TASK TO COMPLETE → Please output every line of the material as it stands, without the pictures.

DATA FOR REVIEW →
Content starts

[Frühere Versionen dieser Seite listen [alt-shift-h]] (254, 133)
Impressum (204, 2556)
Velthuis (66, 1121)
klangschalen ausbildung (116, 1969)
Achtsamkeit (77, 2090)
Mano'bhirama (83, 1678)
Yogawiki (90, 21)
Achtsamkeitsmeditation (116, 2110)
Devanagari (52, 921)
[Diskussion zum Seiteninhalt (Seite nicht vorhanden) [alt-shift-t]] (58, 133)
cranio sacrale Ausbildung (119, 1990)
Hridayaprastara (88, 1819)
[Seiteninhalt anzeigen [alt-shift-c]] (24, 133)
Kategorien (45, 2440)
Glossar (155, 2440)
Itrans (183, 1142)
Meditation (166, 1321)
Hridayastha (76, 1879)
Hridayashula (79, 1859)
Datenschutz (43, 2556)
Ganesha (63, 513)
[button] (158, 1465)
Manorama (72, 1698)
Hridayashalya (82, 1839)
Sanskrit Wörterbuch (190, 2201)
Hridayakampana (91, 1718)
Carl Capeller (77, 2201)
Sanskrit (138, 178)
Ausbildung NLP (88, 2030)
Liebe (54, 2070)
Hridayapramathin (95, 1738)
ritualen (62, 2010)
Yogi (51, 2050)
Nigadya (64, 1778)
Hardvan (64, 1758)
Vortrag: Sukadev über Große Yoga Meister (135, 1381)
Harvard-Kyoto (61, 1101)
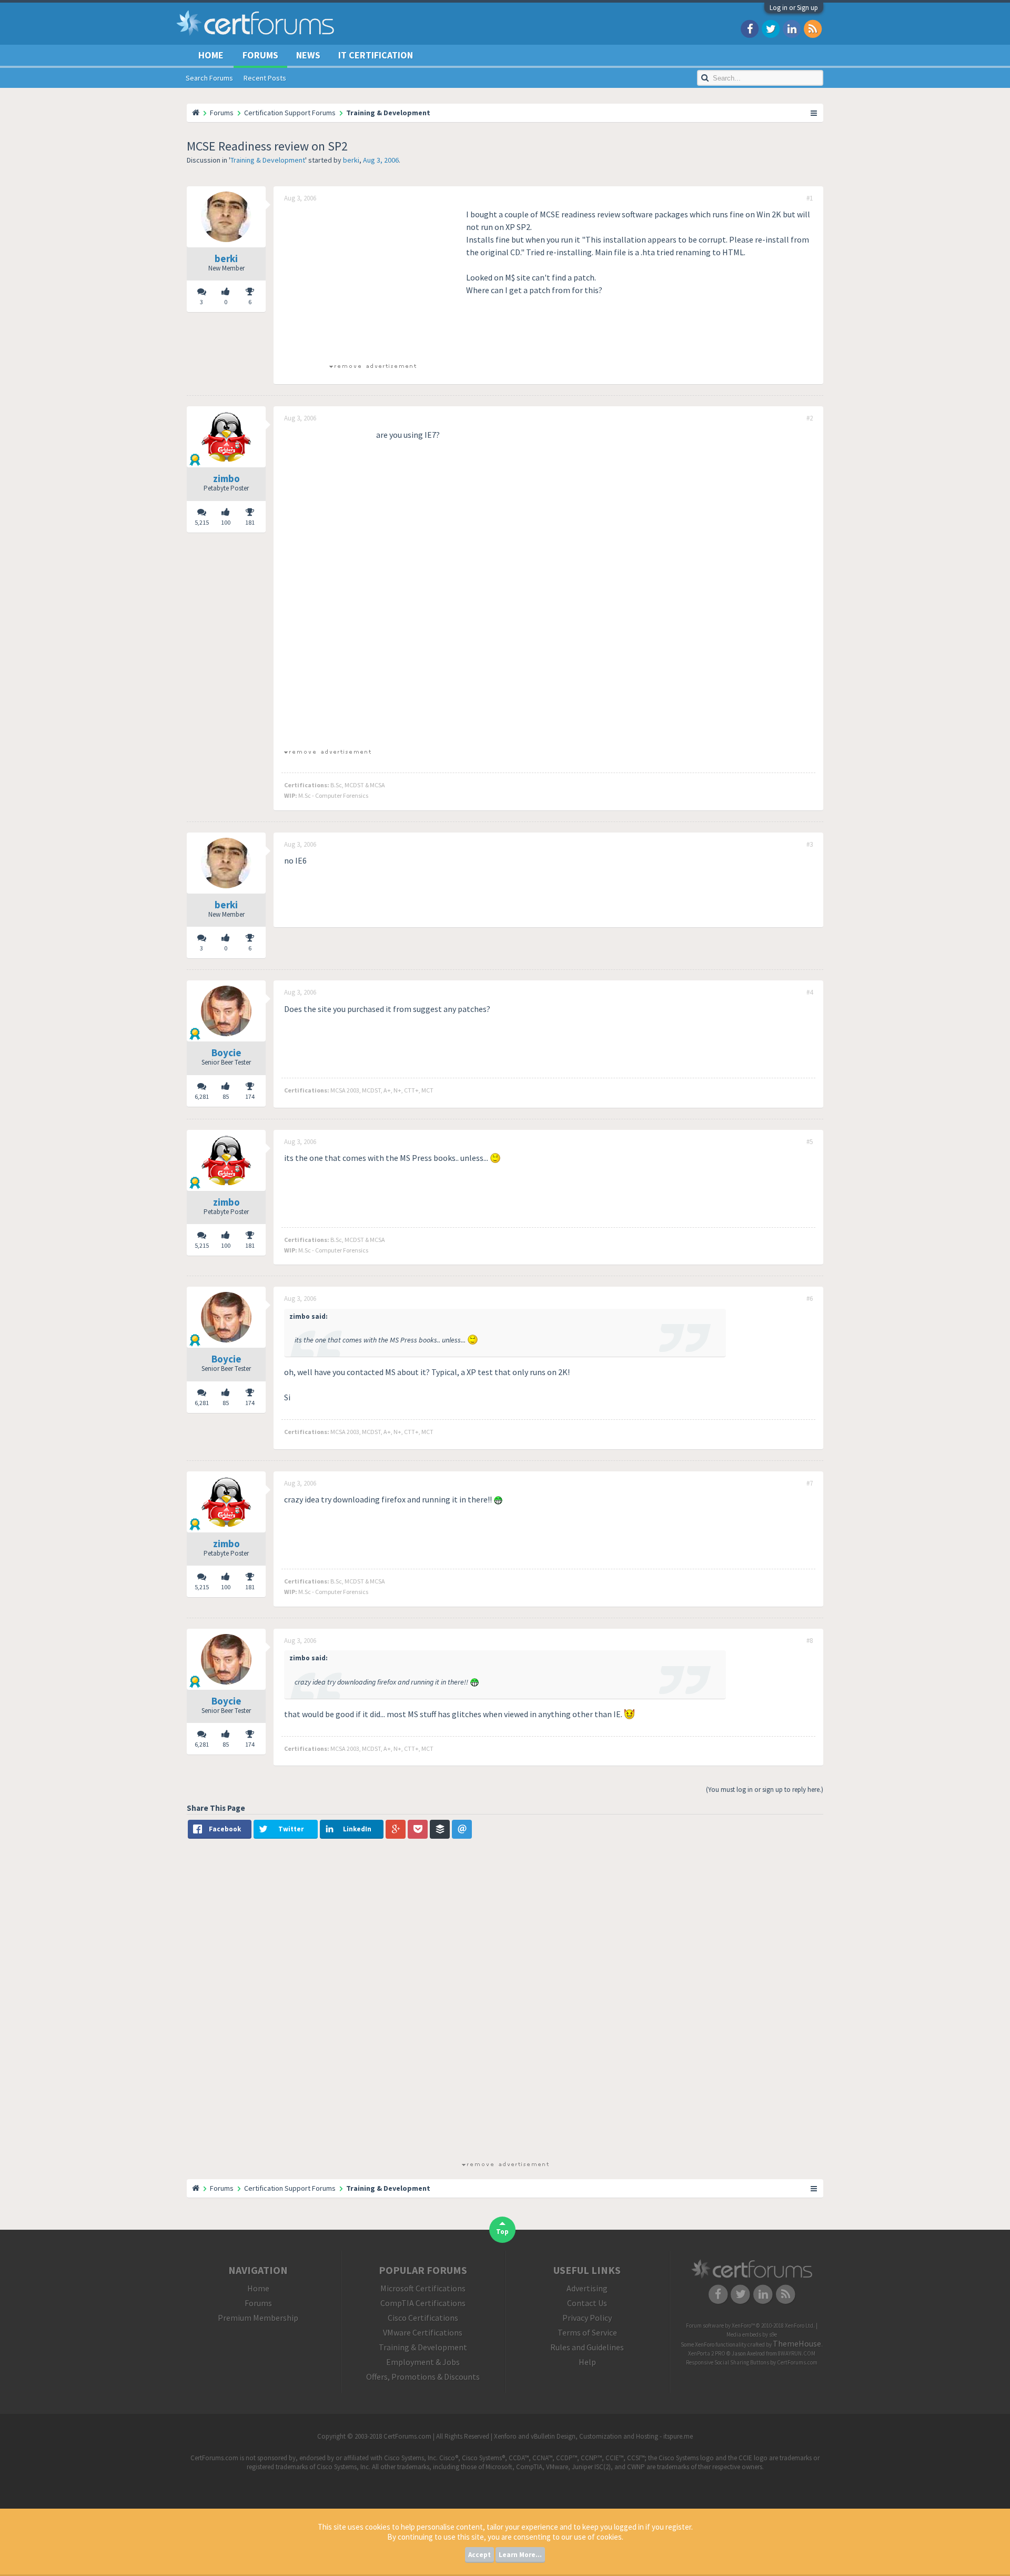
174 (250, 1096)
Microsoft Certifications (423, 2288)
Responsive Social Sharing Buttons (727, 2362)
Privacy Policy (587, 2317)
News (308, 55)
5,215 (202, 522)
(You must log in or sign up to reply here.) (764, 1789)
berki (351, 160)
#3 (809, 844)
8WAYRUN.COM (796, 2353)
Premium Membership (258, 2317)
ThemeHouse (797, 2343)
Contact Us (587, 2303)
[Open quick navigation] (814, 112)
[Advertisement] (372, 281)
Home (211, 55)
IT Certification (375, 55)
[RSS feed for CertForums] (812, 28)
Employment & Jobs (423, 2362)
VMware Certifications (422, 2332)
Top (502, 2231)
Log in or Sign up (794, 7)
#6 (809, 1299)
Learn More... (520, 2554)
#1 (809, 198)
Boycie (226, 1052)
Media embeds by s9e (751, 2334)
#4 (809, 992)
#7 (809, 1483)
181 (250, 522)
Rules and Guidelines (587, 2347)
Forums (260, 55)
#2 (809, 418)
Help (587, 2362)
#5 (809, 1142)
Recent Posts (265, 78)
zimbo (226, 478)
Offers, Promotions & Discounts (423, 2376)
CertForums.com (797, 2362)
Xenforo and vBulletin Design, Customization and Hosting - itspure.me (593, 2436)
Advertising (587, 2288)
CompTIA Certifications (423, 2303)
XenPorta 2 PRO (706, 2353)
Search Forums (209, 78)
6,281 (202, 1096)
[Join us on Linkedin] (791, 28)
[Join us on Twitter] (770, 28)
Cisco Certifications (423, 2317)
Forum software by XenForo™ (750, 2325)
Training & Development (267, 160)
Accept (479, 2554)
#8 (809, 1641)
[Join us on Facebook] (749, 28)
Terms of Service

Content ends

SOLUTION TO THIS TASK →
[Frühere Versionen dieser Seite listen [alt-shift-h]] (254, 133)
Impressum (204, 2556)
Velthuis (66, 1121)
klangschalen ausbildung (116, 1969)
Achtsamkeit (77, 2090)
Mano'bhirama (83, 1678)
Yogawiki (90, 21)
Achtsamkeitsmeditation (116, 2110)
Devanagari (52, 921)
[Diskussion zum Seiteninhalt (Seite nicht vorhanden) [alt-shift-t]] (58, 133)
cranio sacrale Ausbildung (119, 1990)
Hridayaprastara (88, 1819)
[Seiteninhalt anzeigen [alt-shift-c]] (24, 133)
Kategorien (45, 2440)
Glossar (155, 2440)
Itrans (183, 1142)
Meditation (166, 1321)
Hridayastha (76, 1879)
Hridayashula (79, 1859)
Datenschutz (43, 2556)
Ganesha (63, 513)
[button] (158, 1465)
Manorama (72, 1698)
Hridayashalya (82, 1839)
Sanskrit Wörterbuch (190, 2201)
Hridayakampana (91, 1718)
Carl Capeller (77, 2201)
Sanskrit (138, 178)
Ausbildung NLP (88, 2030)
Liebe (54, 2070)
Hridayapramathin (95, 1738)
ritualen (62, 2010)
Yogi (51, 2050)
Nigadya (64, 1778)
Hardvan (64, 1758)
Vortrag: Sukadev über Große Yoga Meister (135, 1381)
Harvard-Kyoto (61, 1101)
174 (250, 1096)
Microsoft Certifications (423, 2288)
Responsive Social Sharing Buttons (727, 2362)
Privacy Policy (587, 2317)
News (308, 55)
5,215 (202, 522)
(You must log in or sign up to reply here.) (764, 1789)
berki (351, 160)
#3 (809, 844)
8WAYRUN.COM (796, 2353)
Premium Membership (258, 2317)
ThemeHouse (797, 2343)
Contact Us (587, 2303)
[Open quick navigation] (814, 112)
[Advertisement] (372, 281)
Home (211, 55)
IT Certification (375, 55)
[RSS feed for CertForums] (812, 28)
Employment & Jobs (423, 2362)
VMware Certifications (422, 2332)
Top (502, 2231)
Log in or Sign up (794, 7)
#6 (809, 1299)
Learn More... (520, 2554)
#1 (809, 198)
Boycie (226, 1052)
Media embeds by s9e (751, 2334)
#4 (809, 992)
#7 (809, 1483)
181 (250, 522)
Rules and Guidelines (587, 2347)
Forums (260, 55)
#2 (809, 418)
Help (587, 2362)
#5 (809, 1142)
Recent Posts (265, 78)
zimbo (226, 478)
Offers, Promotions & Discounts (423, 2376)
CertForums.com (797, 2362)
Xenforo and vBulletin Design, Customization and Hosting - itspure.me (593, 2436)
Advertising (587, 2288)
CompTIA Certifications (423, 2303)
XenPorta 2 PRO (706, 2353)
Search Forums (209, 78)
6,281 (202, 1096)
[Join us on Linkedin] (791, 28)
[Join us on Twitter] (770, 28)
Cisco Certifications (423, 2317)
Forum software by XenForo™ (750, 2325)
Training & Development (267, 160)
Accept (479, 2554)
#8 (809, 1641)
[Join us on Facebook] (749, 28)
Terms of Service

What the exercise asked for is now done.